**WHAT TO PRODUCE:** Nothing but the lines from the one that contains "The height and width of the screenshot is (415, 903)." through the end of the data should be reproduced, and each must match exactly.
[[ RECORDS FOR THIS EXERCISE, beginning ]]
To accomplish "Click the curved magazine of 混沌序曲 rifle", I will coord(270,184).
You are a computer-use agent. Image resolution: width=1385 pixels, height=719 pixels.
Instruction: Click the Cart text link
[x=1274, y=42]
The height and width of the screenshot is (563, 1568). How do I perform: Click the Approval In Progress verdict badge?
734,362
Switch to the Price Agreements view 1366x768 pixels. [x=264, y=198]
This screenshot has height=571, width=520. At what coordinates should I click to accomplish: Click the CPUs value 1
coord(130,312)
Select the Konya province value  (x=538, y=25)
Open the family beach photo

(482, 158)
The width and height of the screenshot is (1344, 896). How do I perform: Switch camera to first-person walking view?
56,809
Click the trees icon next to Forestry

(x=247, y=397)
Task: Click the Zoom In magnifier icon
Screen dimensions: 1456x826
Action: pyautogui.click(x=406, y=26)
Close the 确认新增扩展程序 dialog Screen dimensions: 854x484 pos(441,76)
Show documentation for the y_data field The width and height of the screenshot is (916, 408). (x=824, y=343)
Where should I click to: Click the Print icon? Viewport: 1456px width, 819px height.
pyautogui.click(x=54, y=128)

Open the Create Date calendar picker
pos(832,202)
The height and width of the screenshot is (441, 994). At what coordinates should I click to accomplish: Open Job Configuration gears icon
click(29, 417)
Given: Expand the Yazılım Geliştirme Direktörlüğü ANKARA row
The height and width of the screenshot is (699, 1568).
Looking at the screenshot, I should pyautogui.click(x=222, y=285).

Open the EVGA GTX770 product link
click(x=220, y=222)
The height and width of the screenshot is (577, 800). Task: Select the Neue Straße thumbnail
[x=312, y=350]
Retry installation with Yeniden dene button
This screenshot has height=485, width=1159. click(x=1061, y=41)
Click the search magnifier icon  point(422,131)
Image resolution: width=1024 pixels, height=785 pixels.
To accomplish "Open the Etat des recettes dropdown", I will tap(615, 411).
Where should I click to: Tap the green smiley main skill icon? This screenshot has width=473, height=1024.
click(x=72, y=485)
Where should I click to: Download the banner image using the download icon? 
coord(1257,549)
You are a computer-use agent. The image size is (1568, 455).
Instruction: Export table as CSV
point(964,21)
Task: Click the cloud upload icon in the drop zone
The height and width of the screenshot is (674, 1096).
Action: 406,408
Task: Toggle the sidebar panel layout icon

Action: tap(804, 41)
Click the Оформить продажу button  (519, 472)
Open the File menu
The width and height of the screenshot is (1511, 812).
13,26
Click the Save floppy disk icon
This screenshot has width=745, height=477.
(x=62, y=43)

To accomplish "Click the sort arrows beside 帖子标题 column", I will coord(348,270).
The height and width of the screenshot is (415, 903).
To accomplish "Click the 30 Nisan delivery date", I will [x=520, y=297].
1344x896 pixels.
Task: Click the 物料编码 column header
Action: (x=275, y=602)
[[ RECORDS FOR THIS EXERCISE, end ]]
**PROBLEM SOLUTION:**
The height and width of the screenshot is (415, 903).
To accomplish "Click the 30 Nisan delivery date", I will [x=520, y=297].
1344x896 pixels.
Task: Click the 物料编码 column header
Action: (x=275, y=602)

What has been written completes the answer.